Share Your Story With the Media and People You Know
If you or a family member has suffered a serious vaccine reaction, injury, or death, please talk about it. If we don’t share information and experiences with one another, everybody feels alone and afraid to speak up. Write a letter to the editor if you have a different perspective on a vaccine story that appears in your local newspaper. Make a call in to a radio talk show that is only presenting one side of the vaccine story.
I must be frank with you; you have to be brave because you might be strongly criticized for daring to talk about the “other side” of the vaccine story. Be prepared for it and have the courage to not back down. Only by sharing our perspective and what we know to be true about vaccination, will the public conversation about vaccination open up so people are not afraid to talk about it.
We cannot allow the drug companies and medical trade associations funded by drug companies or public health officials promoting forced use of a growing list of vaccines to dominate the conversation about vaccination.
The vaccine injured cannot be swept under the carpet and treated like nothing more than “statistically acceptable collateral damage” of national one-size-fits-all mandatory vaccination policies that put way too many people at risk for injury and death. We shouldn’t be treating people like guinea pigs instead of human beings.
Internet Resources Where You Can Learn More
I encourage you to visit the website of the non-profit charity, the National Vaccine Information Center (NVIC), at www.NVIC.org:
- NVIC Memorial for Vaccine Victims: View descriptions and photos of children and adults, who have suffered vaccine reactions, injuries, and deaths. If you or your child experiences an adverse vaccine event, please consider posting and sharing your story here.
- If You Vaccinate, Ask 8 Questions: Learn how to recognize vaccine reaction symptoms and prevent vaccine injuries.
- Vaccine Freedom Wall: View or post descriptions of harassment and sanctions by doctors, employers, and school and health officials for making independent vaccine choices.
- Vaccine Failure Wall: View or post descriptions about vaccines that have failed to work and protect the vaccinated from disease.

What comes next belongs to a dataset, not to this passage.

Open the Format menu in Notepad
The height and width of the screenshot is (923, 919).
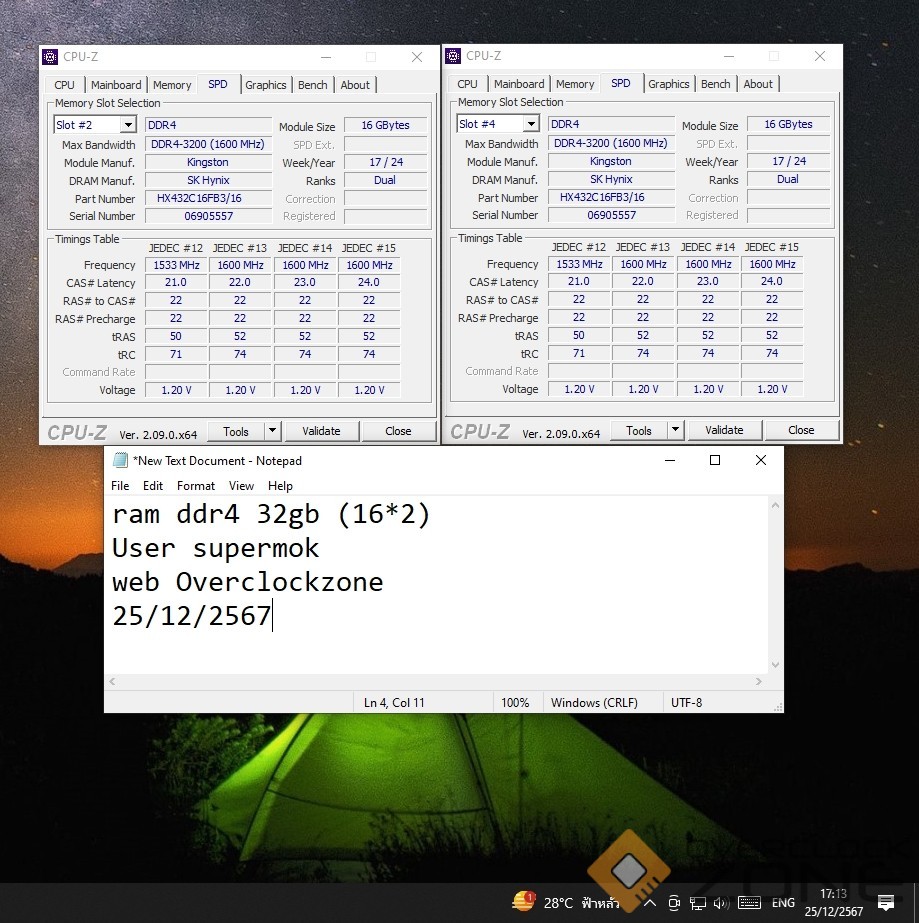[x=196, y=486]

Connect With Your Doctor or Find a New One That Will Listen and Care
If your pediatrician or doctor refuses to provide medical care to you or your child unless you agree to get vaccines you don’t want, I strongly encourage you to have the courage to find another doctor. Harassment, intimidation, and refusal of medical care is becoming the modus operandi of the medical establishment in an effort to stop the change in attitude of many parents about vaccinations after they become truly educated about health and vaccination. However, there is hope.

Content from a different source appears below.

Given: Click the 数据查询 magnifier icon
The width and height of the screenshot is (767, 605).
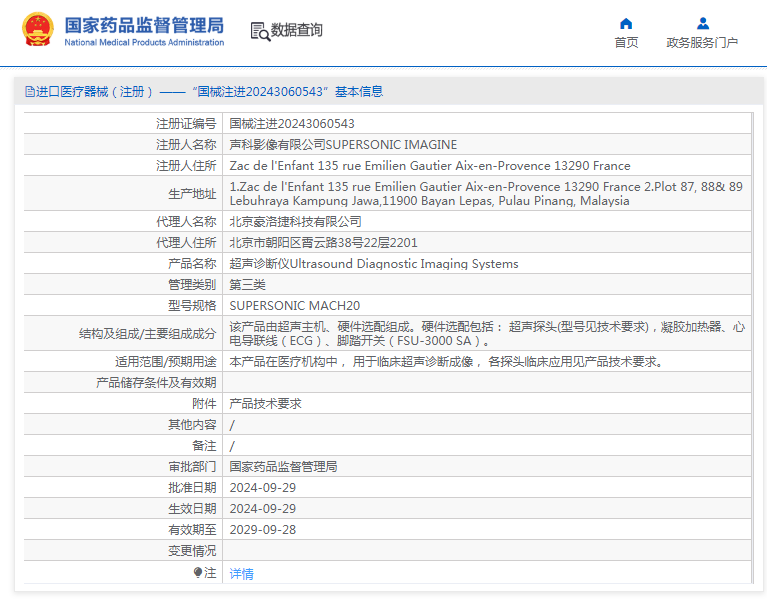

At least 15 percent of young doctors recently polled admit that they’re starting to adopt a more individualized approach to vaccinations in direct response to the vaccine safety concerns of parents.
It is good news that there is a growing number of smart young doctors, who prefer to work as partners with parents in making personalized vaccine decisions for children, including delaying vaccinations or giving children fewer vaccines on the same day or continuing to provide medical care for those families, who decline use of one or more vaccines.
So take the time to locate a doctor, who treats you with compassion and respect, and is willing to work with you to do what is right for your child.